Gendern!? Tun wir doch jeden Tag!
Wenn wir von einem Ausflug erzählen und darüber sprechen, mit wem wir dort waren und wen wir dort gesehen haben, erzählen wir, dass wir Lisa getroffen haben und SIE sich ein Eis gekauft habe, während IHR Sohn Paul lieber spielen wollte. SIE erzählte dann davon, dass ER gerne mit Sand spiele.

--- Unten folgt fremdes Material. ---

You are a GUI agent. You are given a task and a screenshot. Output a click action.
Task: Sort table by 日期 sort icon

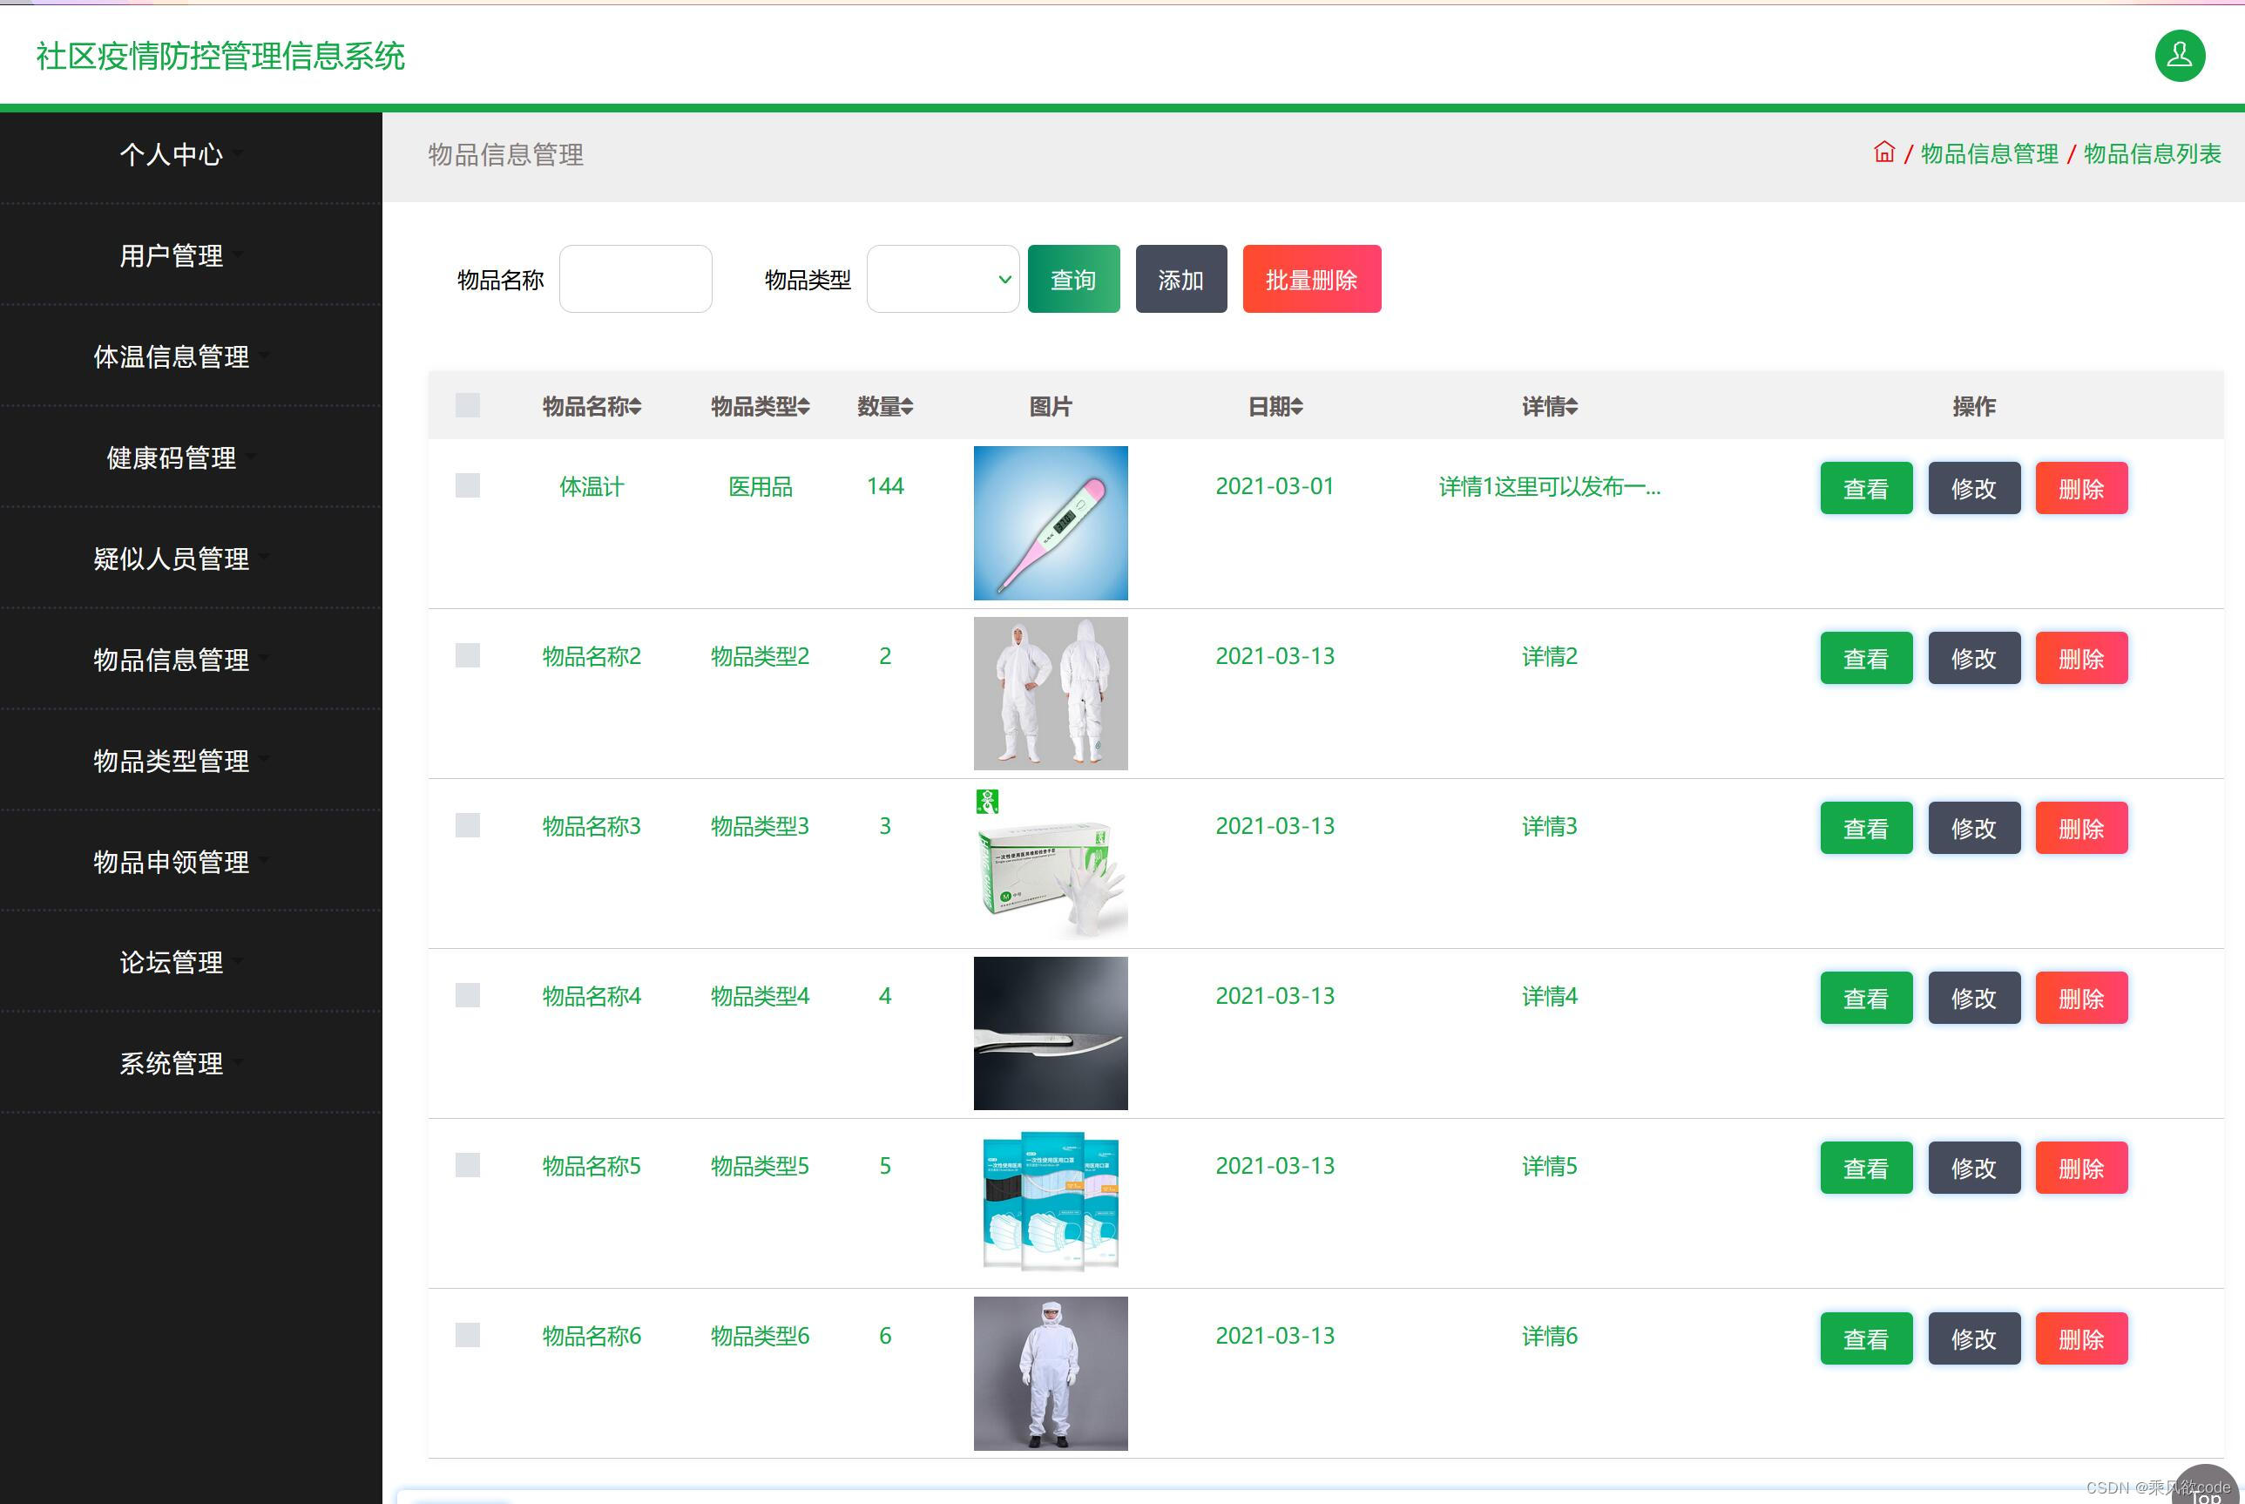point(1297,407)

So könnte der Text weiter gehen und wir haben durch die genauere Beschreibung erfasst, dass Lisa eine Frau ist und ihr Sohn ein Junge. Wir haben damit die Geschlechter der Personen beschrieben, sichtbar gemacht und dadurch in unserer Erzählung anerkannt. Damit sind Lisa und Paul geschlechtlich beschrieben und gegendert worden.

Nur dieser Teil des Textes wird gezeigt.